• [THE REQUEST] Recast the material from the line with "[Toggle Navigation] (15, 18)" to the line with "Snart tar batteriet", both included, as a Markdown table with columns Row and Line. Number each row and leave out blank lines.

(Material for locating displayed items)
────────────────────────────────────────

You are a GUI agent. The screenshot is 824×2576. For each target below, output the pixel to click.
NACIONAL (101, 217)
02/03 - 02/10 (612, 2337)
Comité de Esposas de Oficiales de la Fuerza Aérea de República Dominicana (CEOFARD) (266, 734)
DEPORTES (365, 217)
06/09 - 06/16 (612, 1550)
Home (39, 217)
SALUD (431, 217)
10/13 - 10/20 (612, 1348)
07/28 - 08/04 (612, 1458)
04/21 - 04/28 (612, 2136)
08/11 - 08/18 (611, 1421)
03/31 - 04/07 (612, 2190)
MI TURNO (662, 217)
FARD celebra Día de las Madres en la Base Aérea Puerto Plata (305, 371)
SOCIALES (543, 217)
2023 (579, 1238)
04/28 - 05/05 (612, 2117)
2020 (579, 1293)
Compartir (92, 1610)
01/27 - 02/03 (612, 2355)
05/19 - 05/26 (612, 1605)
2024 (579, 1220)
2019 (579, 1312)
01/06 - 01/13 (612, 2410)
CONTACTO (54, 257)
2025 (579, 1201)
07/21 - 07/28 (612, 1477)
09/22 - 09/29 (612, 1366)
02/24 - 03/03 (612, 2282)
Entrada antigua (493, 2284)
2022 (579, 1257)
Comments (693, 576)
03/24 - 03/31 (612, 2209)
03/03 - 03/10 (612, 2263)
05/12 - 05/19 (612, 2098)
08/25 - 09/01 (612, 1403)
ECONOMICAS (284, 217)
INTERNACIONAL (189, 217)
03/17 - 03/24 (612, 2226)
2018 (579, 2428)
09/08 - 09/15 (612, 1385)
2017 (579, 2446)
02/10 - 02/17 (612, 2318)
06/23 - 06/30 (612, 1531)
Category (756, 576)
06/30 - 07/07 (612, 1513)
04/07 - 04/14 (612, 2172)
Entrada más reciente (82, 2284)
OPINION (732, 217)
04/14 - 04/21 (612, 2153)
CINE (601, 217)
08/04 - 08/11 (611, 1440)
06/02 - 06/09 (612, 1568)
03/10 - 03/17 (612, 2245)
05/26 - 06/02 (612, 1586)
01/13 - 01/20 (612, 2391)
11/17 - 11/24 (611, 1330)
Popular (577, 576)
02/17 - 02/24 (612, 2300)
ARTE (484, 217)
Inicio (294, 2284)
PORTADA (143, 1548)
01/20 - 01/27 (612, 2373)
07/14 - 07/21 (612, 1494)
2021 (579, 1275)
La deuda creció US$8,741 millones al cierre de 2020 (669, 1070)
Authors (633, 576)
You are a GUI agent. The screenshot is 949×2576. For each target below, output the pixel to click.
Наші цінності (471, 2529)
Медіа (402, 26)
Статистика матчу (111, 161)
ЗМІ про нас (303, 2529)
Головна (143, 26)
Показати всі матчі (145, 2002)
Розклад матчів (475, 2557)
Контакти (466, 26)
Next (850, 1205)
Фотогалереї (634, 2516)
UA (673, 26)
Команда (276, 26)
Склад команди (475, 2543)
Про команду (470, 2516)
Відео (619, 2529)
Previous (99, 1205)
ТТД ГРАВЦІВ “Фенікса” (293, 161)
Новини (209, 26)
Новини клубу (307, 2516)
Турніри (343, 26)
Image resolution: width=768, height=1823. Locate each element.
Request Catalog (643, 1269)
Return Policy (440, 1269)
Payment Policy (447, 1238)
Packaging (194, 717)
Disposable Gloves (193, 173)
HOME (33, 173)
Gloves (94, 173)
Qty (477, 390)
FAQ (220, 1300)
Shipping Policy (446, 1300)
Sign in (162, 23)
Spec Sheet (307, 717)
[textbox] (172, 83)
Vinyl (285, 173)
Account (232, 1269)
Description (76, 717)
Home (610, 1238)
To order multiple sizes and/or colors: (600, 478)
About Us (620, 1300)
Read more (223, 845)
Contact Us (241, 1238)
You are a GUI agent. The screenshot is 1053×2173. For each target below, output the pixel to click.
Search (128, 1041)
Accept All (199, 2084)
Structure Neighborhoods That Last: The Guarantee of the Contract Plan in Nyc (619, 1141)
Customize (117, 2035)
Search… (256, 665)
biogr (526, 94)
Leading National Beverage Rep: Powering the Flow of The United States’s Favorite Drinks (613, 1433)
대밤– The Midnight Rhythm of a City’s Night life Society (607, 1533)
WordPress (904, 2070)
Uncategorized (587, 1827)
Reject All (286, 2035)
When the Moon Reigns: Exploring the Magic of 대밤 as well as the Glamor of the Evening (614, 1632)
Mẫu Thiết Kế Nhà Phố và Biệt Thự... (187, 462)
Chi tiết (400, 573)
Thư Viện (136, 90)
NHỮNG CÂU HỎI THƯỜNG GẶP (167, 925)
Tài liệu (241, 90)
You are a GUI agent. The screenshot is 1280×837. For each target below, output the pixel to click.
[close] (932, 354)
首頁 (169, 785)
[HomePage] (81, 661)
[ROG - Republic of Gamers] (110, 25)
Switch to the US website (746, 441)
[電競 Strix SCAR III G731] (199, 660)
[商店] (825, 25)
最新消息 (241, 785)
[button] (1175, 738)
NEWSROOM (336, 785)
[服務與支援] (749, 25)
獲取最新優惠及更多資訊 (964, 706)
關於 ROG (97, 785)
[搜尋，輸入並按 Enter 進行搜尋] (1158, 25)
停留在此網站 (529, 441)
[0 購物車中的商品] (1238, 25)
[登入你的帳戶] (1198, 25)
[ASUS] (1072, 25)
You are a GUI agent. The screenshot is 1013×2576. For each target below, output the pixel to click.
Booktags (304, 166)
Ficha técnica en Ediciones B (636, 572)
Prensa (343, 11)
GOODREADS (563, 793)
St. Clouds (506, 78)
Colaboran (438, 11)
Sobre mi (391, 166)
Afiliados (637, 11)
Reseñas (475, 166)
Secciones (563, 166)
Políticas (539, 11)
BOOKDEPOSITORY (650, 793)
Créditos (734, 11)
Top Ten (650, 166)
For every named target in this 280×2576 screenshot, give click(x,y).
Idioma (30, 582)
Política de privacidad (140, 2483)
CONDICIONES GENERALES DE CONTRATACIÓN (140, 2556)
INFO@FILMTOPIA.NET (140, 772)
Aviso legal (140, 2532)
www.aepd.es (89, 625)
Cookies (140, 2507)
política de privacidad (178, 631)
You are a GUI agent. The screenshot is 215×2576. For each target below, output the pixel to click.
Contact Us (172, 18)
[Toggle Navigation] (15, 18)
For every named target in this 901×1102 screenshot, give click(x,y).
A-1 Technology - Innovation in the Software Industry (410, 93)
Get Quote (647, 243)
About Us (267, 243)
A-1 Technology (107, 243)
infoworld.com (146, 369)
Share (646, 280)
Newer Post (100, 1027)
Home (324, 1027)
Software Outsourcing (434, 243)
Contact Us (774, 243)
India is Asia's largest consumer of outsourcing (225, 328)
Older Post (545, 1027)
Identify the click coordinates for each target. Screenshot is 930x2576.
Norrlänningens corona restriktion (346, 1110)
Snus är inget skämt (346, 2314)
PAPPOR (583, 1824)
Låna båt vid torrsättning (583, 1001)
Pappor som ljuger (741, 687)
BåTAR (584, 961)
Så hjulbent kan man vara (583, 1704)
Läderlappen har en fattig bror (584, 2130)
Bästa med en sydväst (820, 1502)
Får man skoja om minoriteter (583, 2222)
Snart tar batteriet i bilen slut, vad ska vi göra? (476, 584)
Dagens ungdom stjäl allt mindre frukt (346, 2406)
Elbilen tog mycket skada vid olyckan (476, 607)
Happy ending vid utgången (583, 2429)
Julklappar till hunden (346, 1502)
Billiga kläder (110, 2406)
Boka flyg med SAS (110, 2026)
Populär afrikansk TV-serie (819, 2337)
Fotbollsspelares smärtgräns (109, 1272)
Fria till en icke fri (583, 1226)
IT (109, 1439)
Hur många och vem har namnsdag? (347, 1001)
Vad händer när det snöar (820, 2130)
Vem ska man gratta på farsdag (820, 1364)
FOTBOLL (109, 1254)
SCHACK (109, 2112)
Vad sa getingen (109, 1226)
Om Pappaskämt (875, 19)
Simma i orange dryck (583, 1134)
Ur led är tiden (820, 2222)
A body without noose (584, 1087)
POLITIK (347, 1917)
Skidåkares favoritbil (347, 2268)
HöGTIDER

────────────────────────────────────────

• [REPLY TO THE TASK]
| Row | Line |
|---|---|
| 1 | [Toggle Navigation] (15, 18) |
| 2 | For every named target in this 901×1102 screenshot, give click(x,y). |
| 3 | A-1 Technology - Innovation in the Software Industry (410, 93) |
| 4 | Get Quote (647, 243) |
| 5 | About Us (267, 243) |
| 6 | A-1 Technology (107, 243) |
| 7 | infoworld.com (146, 369) |
| 8 | Share (646, 280) |
| 9 | Newer Post (100, 1027) |
| 10 | Home (324, 1027) |
| 11 | Software Outsourcing (434, 243) |
| 12 | Contact Us (774, 243) |
| 13 | India is Asia's largest consumer of outsourcing (225, 328) |
| 14 | Older Post (545, 1027) |
| 15 | Identify the click coordinates for each target. Screenshot is 930x2576. |
| 16 | Norrlänningens corona restriktion (346, 1110) |
| 17 | Snus är inget skämt (346, 2314) |
| 18 | PAPPOR (583, 1824) |
| 19 | Låna båt vid torrsättning (583, 1001) |
| 20 | Pappor som ljuger (741, 687) |
| 21 | BåTAR (584, 961) |
| 22 | Så hjulbent kan man vara (583, 1704) |
| 23 | Läderlappen har en fattig bror (584, 2130) |
| 24 | Bästa med en sydväst (820, 1502) |
| 25 | Får man skoja om minoriteter (583, 2222) |
| 26 | Snart tar batteriet i bilen slut, vad ska vi göra? (476, 584) |